Requirement. Which lines run from the line with "The image size is (468, 424)." through the line with "Screen dimensions: 1507x875" in the entries below? Print them exactly, both ends included, and nothing more.

Dataset.
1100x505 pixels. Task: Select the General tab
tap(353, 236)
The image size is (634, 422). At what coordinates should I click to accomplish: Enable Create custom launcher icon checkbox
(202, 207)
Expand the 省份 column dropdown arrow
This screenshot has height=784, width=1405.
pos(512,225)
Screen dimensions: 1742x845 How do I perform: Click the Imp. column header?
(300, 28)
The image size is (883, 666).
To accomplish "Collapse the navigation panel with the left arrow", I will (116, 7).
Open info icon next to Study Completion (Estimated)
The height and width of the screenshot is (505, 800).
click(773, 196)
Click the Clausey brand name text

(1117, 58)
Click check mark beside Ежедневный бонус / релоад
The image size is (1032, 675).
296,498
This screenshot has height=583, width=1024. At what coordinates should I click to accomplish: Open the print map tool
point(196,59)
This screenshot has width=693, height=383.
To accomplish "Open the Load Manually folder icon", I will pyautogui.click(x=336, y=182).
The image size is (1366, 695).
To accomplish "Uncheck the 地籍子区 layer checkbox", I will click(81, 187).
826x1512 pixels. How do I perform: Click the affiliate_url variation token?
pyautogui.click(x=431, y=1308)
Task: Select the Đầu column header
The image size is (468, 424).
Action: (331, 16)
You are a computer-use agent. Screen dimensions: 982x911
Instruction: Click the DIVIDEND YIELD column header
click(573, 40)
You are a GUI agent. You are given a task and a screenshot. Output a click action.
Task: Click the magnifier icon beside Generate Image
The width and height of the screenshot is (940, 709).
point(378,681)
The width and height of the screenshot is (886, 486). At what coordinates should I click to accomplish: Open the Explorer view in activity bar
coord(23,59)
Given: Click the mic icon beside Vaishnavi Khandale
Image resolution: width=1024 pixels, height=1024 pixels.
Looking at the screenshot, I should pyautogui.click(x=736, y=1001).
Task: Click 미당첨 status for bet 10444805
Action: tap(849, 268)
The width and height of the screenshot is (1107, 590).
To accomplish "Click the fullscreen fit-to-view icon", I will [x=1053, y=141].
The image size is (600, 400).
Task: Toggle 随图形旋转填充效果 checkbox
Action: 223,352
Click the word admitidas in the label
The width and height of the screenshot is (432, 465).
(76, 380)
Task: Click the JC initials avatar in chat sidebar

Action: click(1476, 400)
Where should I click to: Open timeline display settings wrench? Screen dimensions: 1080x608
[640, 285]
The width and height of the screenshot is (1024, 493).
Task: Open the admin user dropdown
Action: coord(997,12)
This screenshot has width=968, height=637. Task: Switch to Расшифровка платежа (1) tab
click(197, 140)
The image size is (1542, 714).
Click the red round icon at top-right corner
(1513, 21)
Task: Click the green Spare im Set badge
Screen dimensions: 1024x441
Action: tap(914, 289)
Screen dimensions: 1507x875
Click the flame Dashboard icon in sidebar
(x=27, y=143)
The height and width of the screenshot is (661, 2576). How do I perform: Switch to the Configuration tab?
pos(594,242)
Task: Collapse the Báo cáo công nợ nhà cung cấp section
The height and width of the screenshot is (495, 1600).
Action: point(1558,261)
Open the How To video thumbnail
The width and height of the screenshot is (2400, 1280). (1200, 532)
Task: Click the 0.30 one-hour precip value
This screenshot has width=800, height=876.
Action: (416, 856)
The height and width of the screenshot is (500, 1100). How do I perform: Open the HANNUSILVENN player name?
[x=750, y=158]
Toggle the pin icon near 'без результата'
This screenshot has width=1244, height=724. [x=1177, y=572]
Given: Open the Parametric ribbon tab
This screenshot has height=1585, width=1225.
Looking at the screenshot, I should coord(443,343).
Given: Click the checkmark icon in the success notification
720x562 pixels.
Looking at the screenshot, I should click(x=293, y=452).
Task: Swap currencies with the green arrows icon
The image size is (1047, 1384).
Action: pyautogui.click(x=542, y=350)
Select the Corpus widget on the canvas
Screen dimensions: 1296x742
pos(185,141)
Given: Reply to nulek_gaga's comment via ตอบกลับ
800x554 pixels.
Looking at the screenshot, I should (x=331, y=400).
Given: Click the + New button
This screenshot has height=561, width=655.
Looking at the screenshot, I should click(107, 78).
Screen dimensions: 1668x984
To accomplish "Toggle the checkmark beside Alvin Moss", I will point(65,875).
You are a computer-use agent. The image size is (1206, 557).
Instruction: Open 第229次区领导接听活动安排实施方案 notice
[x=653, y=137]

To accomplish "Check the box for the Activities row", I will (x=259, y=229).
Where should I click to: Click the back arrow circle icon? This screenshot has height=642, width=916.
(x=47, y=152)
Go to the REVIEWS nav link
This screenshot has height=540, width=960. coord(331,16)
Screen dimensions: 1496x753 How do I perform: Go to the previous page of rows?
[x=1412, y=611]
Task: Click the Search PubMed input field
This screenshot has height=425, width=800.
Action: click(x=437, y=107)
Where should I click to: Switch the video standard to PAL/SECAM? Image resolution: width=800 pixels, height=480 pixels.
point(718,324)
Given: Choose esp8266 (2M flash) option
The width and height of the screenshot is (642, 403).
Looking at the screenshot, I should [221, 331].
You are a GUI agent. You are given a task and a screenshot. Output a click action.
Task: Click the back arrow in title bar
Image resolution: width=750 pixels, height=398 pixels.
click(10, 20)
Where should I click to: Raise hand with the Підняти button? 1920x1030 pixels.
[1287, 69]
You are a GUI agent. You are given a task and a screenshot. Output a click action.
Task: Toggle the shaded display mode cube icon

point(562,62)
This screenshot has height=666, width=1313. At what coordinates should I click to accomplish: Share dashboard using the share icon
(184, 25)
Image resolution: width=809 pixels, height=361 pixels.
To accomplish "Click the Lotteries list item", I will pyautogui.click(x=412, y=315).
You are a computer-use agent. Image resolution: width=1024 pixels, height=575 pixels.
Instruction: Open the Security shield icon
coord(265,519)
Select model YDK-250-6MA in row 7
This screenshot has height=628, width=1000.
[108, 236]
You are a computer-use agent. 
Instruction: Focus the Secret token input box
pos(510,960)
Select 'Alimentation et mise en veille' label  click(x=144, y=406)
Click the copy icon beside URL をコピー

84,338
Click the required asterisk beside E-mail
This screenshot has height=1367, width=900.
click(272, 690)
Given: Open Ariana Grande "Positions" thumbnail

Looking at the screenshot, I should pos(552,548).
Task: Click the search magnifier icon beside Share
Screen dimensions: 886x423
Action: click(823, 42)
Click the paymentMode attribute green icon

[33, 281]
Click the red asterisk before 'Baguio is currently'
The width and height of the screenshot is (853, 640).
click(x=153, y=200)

Response box.
The image size is (468, 424).
Action: (331, 16)
You are a computer-use agent. Screen dimensions: 982x911
Instruction: Click the DIVIDEND YIELD column header
click(573, 40)
You are a GUI agent. You are given a task and a screenshot. Output a click action.
Task: Click the magnifier icon beside Generate Image
The width and height of the screenshot is (940, 709).
point(378,681)
The width and height of the screenshot is (886, 486). At what coordinates should I click to accomplish: Open the Explorer view in activity bar
coord(23,59)
Given: Click the mic icon beside Vaishnavi Khandale
Image resolution: width=1024 pixels, height=1024 pixels.
Looking at the screenshot, I should pyautogui.click(x=736, y=1001).
Task: Click 미당첨 status for bet 10444805
Action: tap(849, 268)
The width and height of the screenshot is (1107, 590).
To accomplish "Click the fullscreen fit-to-view icon", I will [x=1053, y=141].
The image size is (600, 400).
Task: Toggle 随图形旋转填充效果 checkbox
Action: 223,352
Click the word admitidas in the label
The width and height of the screenshot is (432, 465).
(76, 380)
Task: Click the JC initials avatar in chat sidebar

Action: click(1476, 400)
Where should I click to: Open timeline display settings wrench? Screen dimensions: 1080x608
[640, 285]
The width and height of the screenshot is (1024, 493).
Task: Open the admin user dropdown
Action: coord(997,12)
This screenshot has width=968, height=637. Task: Switch to Расшифровка платежа (1) tab
click(197, 140)
The image size is (1542, 714).
Click the red round icon at top-right corner
(1513, 21)
Task: Click the green Spare im Set badge
Screen dimensions: 1024x441
Action: tap(914, 289)
Screen dimensions: 1507x875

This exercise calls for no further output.